▶ Problem details
Word for word, reproduce all of the entries shown below.

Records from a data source

= Beginning of Section =

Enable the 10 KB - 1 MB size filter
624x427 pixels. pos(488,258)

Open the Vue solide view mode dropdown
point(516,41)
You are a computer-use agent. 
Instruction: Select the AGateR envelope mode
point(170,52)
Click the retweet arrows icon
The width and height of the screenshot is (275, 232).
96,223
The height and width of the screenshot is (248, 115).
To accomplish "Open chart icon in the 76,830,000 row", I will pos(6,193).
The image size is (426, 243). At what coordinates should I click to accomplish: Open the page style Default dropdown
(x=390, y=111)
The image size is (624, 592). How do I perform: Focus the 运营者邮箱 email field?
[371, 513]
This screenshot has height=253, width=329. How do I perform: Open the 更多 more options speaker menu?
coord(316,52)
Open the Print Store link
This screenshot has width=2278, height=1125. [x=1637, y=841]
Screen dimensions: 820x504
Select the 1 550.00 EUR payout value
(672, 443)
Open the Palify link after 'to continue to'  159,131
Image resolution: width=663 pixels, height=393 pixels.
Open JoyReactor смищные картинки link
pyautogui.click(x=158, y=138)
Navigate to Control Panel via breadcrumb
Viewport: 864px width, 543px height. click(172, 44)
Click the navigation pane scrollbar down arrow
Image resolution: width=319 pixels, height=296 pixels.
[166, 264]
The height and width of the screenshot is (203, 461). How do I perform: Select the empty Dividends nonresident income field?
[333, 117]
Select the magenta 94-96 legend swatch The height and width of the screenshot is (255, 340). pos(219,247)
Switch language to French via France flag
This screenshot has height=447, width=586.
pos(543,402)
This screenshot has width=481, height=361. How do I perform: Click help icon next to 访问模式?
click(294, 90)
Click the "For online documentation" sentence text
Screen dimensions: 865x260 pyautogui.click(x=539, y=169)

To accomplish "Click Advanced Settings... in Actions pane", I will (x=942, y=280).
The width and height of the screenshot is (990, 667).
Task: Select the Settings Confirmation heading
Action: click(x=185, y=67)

= End of Section =

▶ Expected answer
Enable the 10 KB - 1 MB size filter
624x427 pixels. pos(488,258)

Open the Vue solide view mode dropdown
point(516,41)
You are a computer-use agent. 
Instruction: Select the AGateR envelope mode
point(170,52)
Click the retweet arrows icon
The width and height of the screenshot is (275, 232).
96,223
The height and width of the screenshot is (248, 115).
To accomplish "Open chart icon in the 76,830,000 row", I will pos(6,193).
The image size is (426, 243). At what coordinates should I click to accomplish: Open the page style Default dropdown
(x=390, y=111)
The image size is (624, 592). How do I perform: Focus the 运营者邮箱 email field?
[371, 513]
This screenshot has height=253, width=329. How do I perform: Open the 更多 more options speaker menu?
coord(316,52)
Open the Print Store link
This screenshot has width=2278, height=1125. [x=1637, y=841]
Screen dimensions: 820x504
Select the 1 550.00 EUR payout value
(672, 443)
Open the Palify link after 'to continue to'  159,131
Image resolution: width=663 pixels, height=393 pixels.
Open JoyReactor смищные картинки link
pyautogui.click(x=158, y=138)
Navigate to Control Panel via breadcrumb
Viewport: 864px width, 543px height. click(172, 44)
Click the navigation pane scrollbar down arrow
Image resolution: width=319 pixels, height=296 pixels.
[166, 264]
The height and width of the screenshot is (203, 461). How do I perform: Select the empty Dividends nonresident income field?
[333, 117]
Select the magenta 94-96 legend swatch The height and width of the screenshot is (255, 340). pos(219,247)
Switch language to French via France flag
This screenshot has height=447, width=586.
pos(543,402)
This screenshot has width=481, height=361. How do I perform: Click help icon next to 访问模式?
click(294, 90)
Click the "For online documentation" sentence text
Screen dimensions: 865x260 pyautogui.click(x=539, y=169)

To accomplish "Click Advanced Settings... in Actions pane", I will (x=942, y=280).
The width and height of the screenshot is (990, 667).
Task: Select the Settings Confirmation heading
Action: click(x=185, y=67)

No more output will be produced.